Família de Sara Freitas aposta em condenação, afirma advogado

Rogério Matos destaca expectativa positiva para julgamento dos três acusados do feminicídio

Expectativa de condenação marca retomada do caso Sara Freitas
Expectativa de condenação marca retomada do caso Sara Freitas |  Foto: José Simões/Ag A TARDE

O júri popular do caso Sara Freitas, cantora gospel assassinada, retorna nesta terça-feira (24) no Fórum Criminal de Dias D’Ávila, na Região Metropolitana de Salvador (RMS). Desta vez, os três acusados — Ederlan Santos Mariano, Weslen Pablo Correia de Jesus, o “Bispo Zadoque”, e Victor Gabriel Oliveira Neves — vão responder pelos crimes que levaram à morte da artista.

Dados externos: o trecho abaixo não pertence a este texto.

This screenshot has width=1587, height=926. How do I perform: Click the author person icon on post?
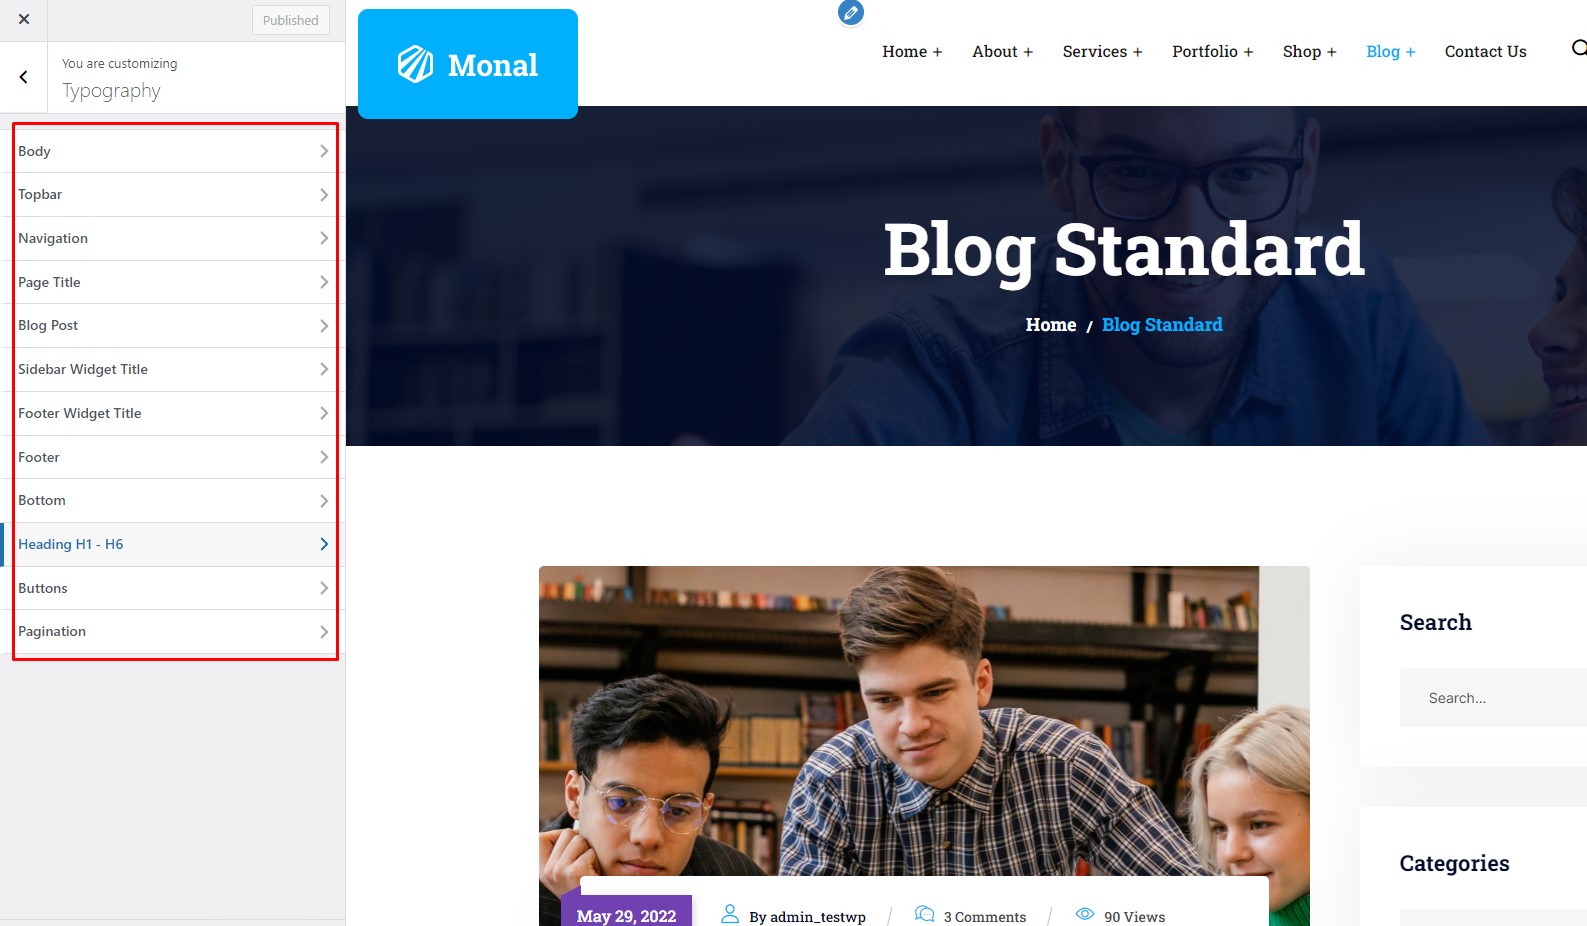pyautogui.click(x=730, y=914)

Rogério Matos, advogado da família de Sara, disse ao Grupo A TARDE que a expectativa para o julgamento é positiva. Segundo ele, o local já registrou uma condenação anterior, a do motorista Gideão, que pegou 20 anos e 4 meses de prisão, e garante que o Fórum é seguro: “Se vocês observarem, tem mais policiais do que pessoas na rua. Então o adiamento que houve em novembro, que a defesa alegou que o local era inseguro, não é verdade”.

O advogado ainda explicou quais crimes serão alvo das acusações durante o júri: homicídio qualificado pelo feminicídio, três qualificadoras adicionais, ocultação de cadáver e associação criminosa.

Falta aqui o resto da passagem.